Republicans’ divisions on spending helped provoke the 16- day partial shutdown in October. The divide also has weakened Boehner’s negotiating position with President Barack Obama and Senate Majority Leader Harry Reid, who stuck to their refusal to consider conditions for raising the debt limit.

The Senate may vote as soon as today on the House-passed measure, sending it to Obama for his signature.

Senator Ted Cruz, a Texas Republican aligned with the Tea Party, said he’ll push to require a 60-vote threshold in the chamber for a debt ceiling increase.

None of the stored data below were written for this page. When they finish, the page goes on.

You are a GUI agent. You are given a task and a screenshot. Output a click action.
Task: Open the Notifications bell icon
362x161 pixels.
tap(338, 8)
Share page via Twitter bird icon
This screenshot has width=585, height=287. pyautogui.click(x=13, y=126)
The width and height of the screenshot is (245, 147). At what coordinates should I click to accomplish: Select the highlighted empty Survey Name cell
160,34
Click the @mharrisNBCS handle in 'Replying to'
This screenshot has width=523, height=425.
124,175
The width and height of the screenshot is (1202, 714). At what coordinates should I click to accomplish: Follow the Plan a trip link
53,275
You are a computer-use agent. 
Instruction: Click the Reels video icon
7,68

“Republicans in the Senate and House should stand united” he told reporters. “Stop digging the debt-hole deeper and deeper.”

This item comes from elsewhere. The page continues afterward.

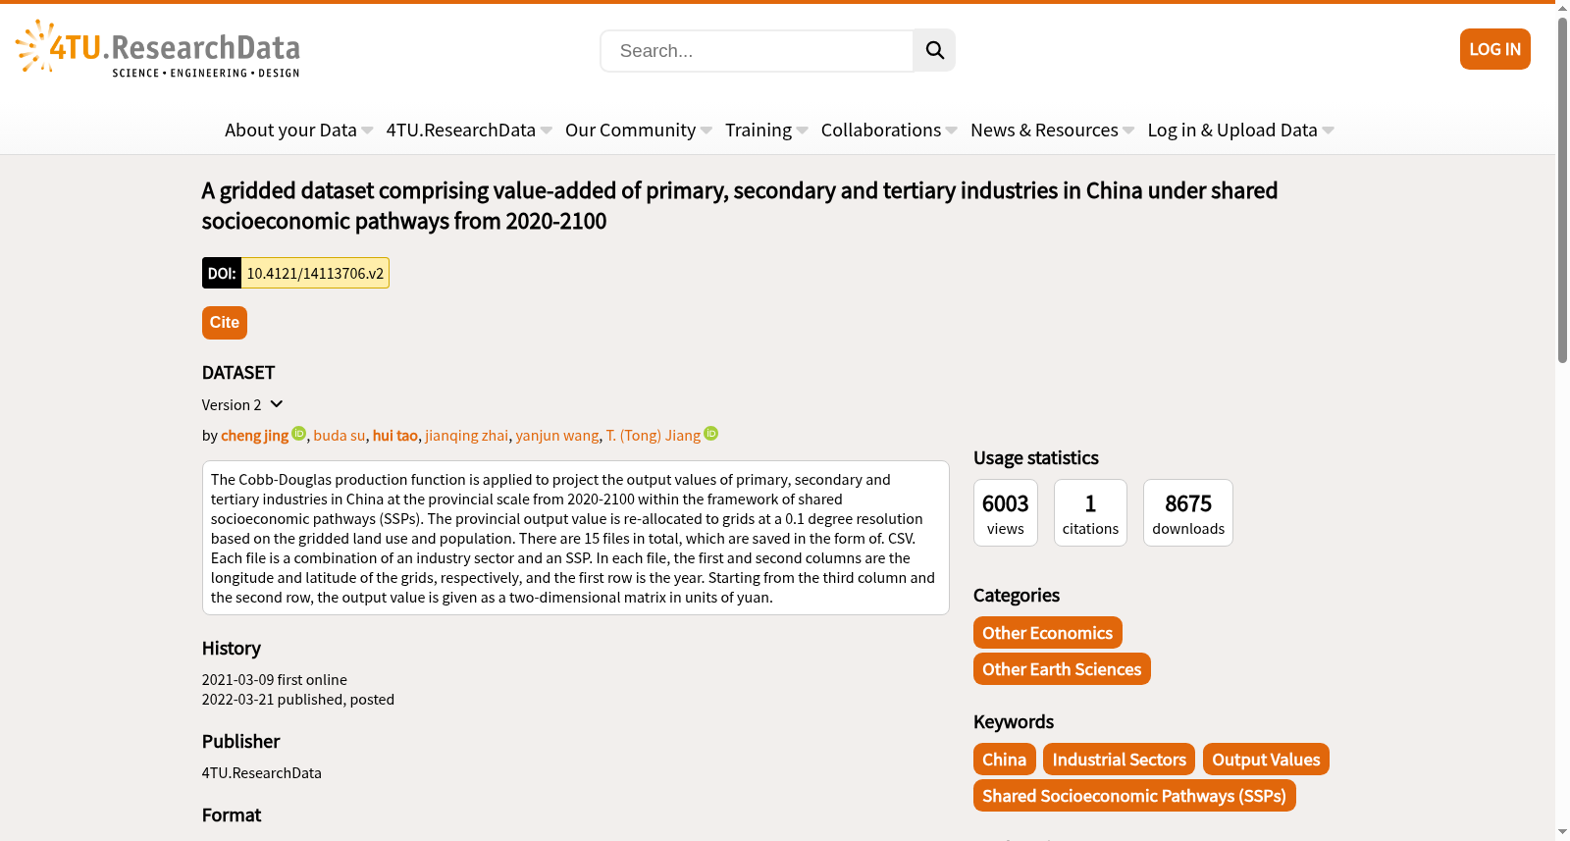
Task: Select the Other Economics category tag
Action: [1047, 633]
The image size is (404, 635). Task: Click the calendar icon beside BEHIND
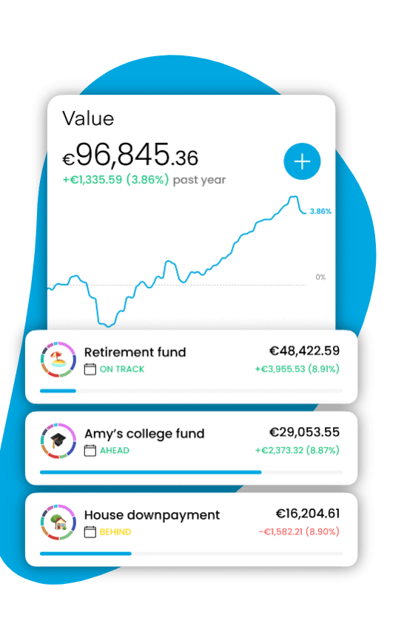point(90,531)
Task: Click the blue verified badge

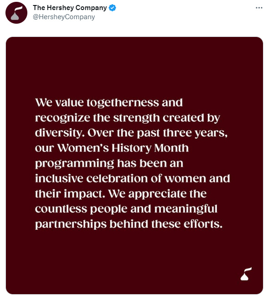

A suspension of the U.S. debt limit enacted by Congress in October expired Feb. 7. Treasury Secretary Jacob J. Lew said last week that borrowing authority may not last past Feb. 27.


Republican Votes


Two Democrats, Jim Matheson of Utah and John Barrow of Georgia, joined most House Republicans in voting against the measure yesterday.

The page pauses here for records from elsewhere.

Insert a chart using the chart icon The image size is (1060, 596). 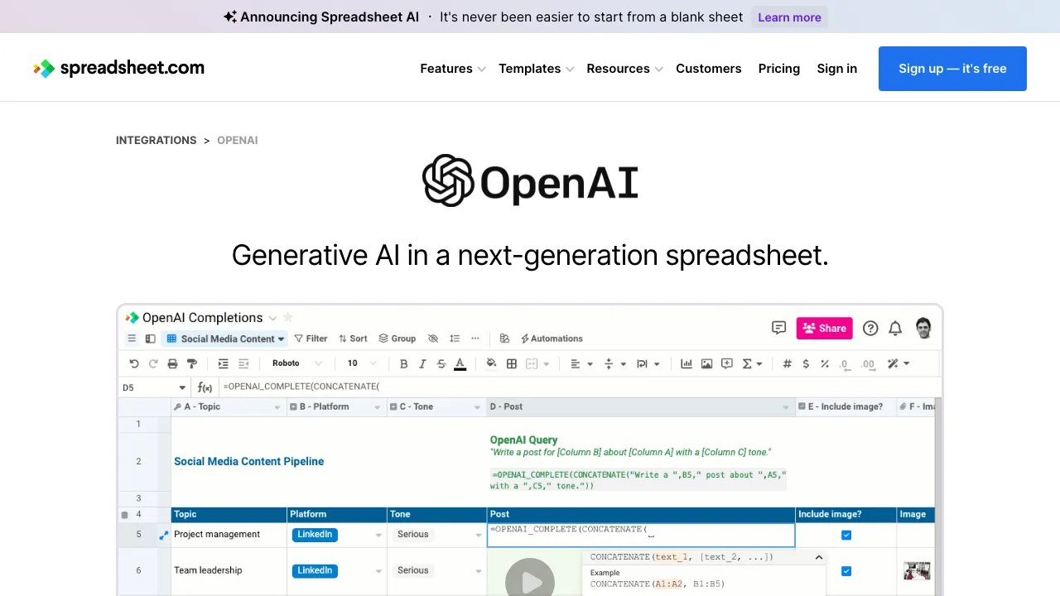[x=686, y=363]
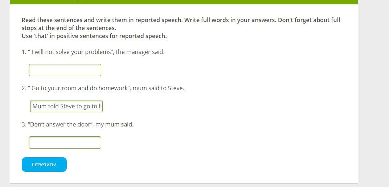Click the green header bar at top

[x=184, y=2]
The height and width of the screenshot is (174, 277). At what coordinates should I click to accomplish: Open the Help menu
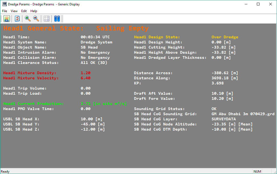point(34,11)
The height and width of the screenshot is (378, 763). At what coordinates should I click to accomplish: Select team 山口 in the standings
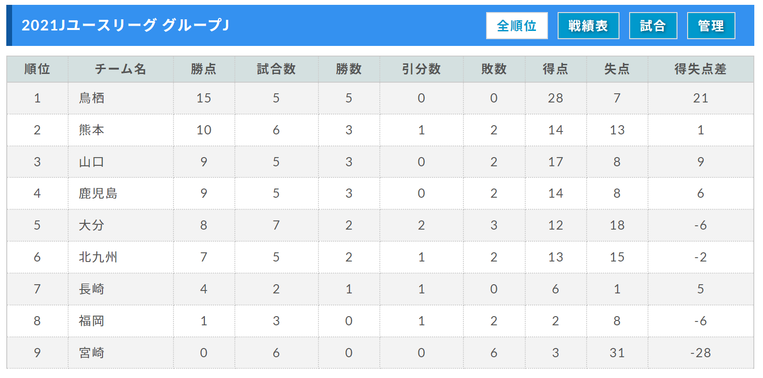click(91, 162)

Besides Boehner, among Republicans voting for the bill were House Majority Leader Eric Cantor of Virginia, Ways and Means Committee Chairman Dave Camp of Michigan and Appropriations Committee Chairman Hal Rogers of Kentucky.

Business groups urged Congress to raise the debt ceiling as soon as possible to assure companies that the U.S. government won’t default on its obligations.

The U.S. Chamber of Commerce, the country’s largest business lobbying group, said in a letter to lawmakers Feb. 10 that quick passage would avoid “collateral stresses so often inflicted during similar episodes in recent years.”

The House vote, coupled with a two-year budget agreement in December, “will effectively put fiscal policy on auto pilot” until well past the November election, said Charles Gabriel, a policy analyst at Capital Alpha Partners in Washington.


‘Positive Development’


Anne Van Praagh, Moody’s Investors Service managing director and chief credit officer, said the House vote was a “positive development.”

“A further lack of consensus would have potential negative consequences for the market and the economy,” Van Praagh said in an interview. “The fact that we’ve averted that is a good thing.”

Muted increases in Treasury bill rates this month signaled that investors saw little risk that U.S. lawmakers wouldn’t raise the nation’s borrowing limit on time.

 

One-month bill rates slid to 0.05 percent from a high of 0.14 percent at the beginning of the month. The rates surged as high as 0.45 percent in October before lawmakers agreed to suspend the debt limit until Feb. 7.


A ‘Joke’


Groups aligned with the Tea Party movement went on the attack.

Andy Roth, the top lobbyist for the Washington-based Club for Growth, an anti-tax group, said in an e-mail to congressional offices that he thought it was a “joke” when he heard Boehner was allowing a measure on the House floor that raised the debt ceiling without conditions.

Barney Keller, a spokesman, said in an interview that the vote will be one of those considered when Club for Growth decides which lawmakers it will support and oppose. The group operates a super-political action committee that will spend millions of dollars in this year’s congressional election.

Senator John McCain of Arizona, the 2008 Republican presidential nominee, said Boehner’s decision to move a debt ceiling increase without strings attached shows Republicans lost standing with the public since the government shutdown.

“The American people overwhelmingly rejected the shutdown of the government,” McCain said, pointing to polls that showed Republicans took the bulk of the blame. “Americans don’t like government, but they don’t want it shut down. It was an object lesson for Republicans.”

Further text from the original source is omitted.